UTS stands up to Islamophobic attacks

Over 150 students and staff gathered at UTS in Sydney on 23 May to protest and condemn a series of targeted Islamophobic attacks.

Students and staff spoke out and marched to the site of one of the attacks, chalking messages of “welcome” and “no to Islamophobia” to reclaim the campus.

Aishah Ali, a member of the UTS Muslim Society spoke at the rally and commented that, “To have a diverse group of students unify in solidarity for a common initiative shows great strength and acceptance for the Muslim female community, but it monumentally enhances our lived experience on campus.”

On 11 May, four women wearing the hijab were assaulted in a series of unprovoked Islamophobic attacks by a 39-year-old journalism student. Four women who expected to be able to walk safely to university became victims of a hate crime. In response, the university put up a Facebook statement proclaiming that they had provided counselling sessions for people who had been subject to this vile act of racism.

The rally was organised by members of the NTEU at UTS and student activists including members of Solidarity.

Kais Al Momani, one of the academics who spoke, witnessed the attacks and helped facilitate meetings between the students and staff.

UTS likes to pride itself on its support for social justice and diversity, running a “Racism it stops with me” campaign through its Equity and Diversity Unit.

Verity Firth, head of the unit, told the rally, “We are determined to create a campus culture of inclusion and acceptance”.

But the pressure it puts on its staff, 78 per cent of them on casual or fixed term contracts, is at odds with allowing them the time to properly create such a culture on campus. UTS is at the forefront of attacks on education with its recent introduction of trimesters.

Nor is action on campus enough to get to the root cause of such racism. These attacks are not anomalies, and are the result of racism which comes from the top of society, trickles down and festers, breeding xenophobia.

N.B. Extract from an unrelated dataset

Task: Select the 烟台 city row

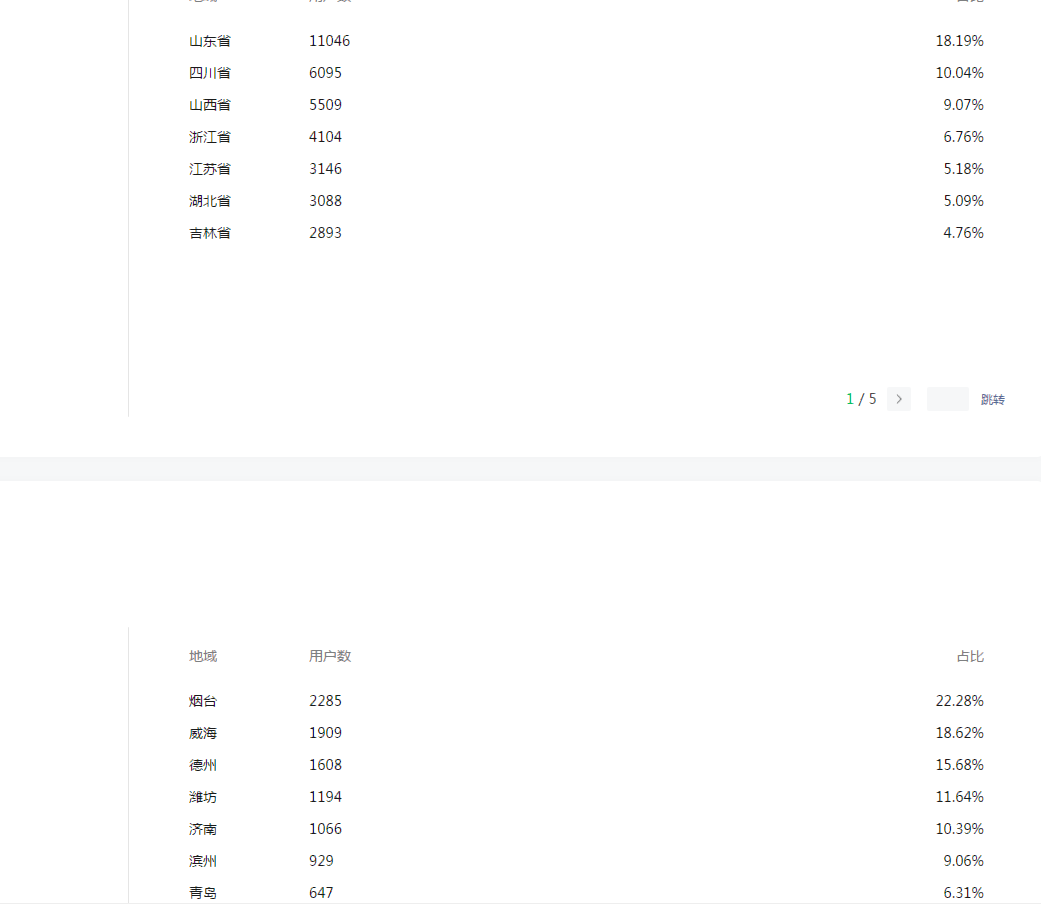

The “fear” of Muslims is manufactured by continual scaremongering about terrorism from the government and the media. Their racism gives confidence to individual bigots to carry out such attacks. This needs to be acknowledged if we are to try and end islamophobia and racism in all its forms.

The rally at UTS showed how to respond both to individual racist attacks and the wider climate of Islamophobia—bringing together people from across society, united against racism.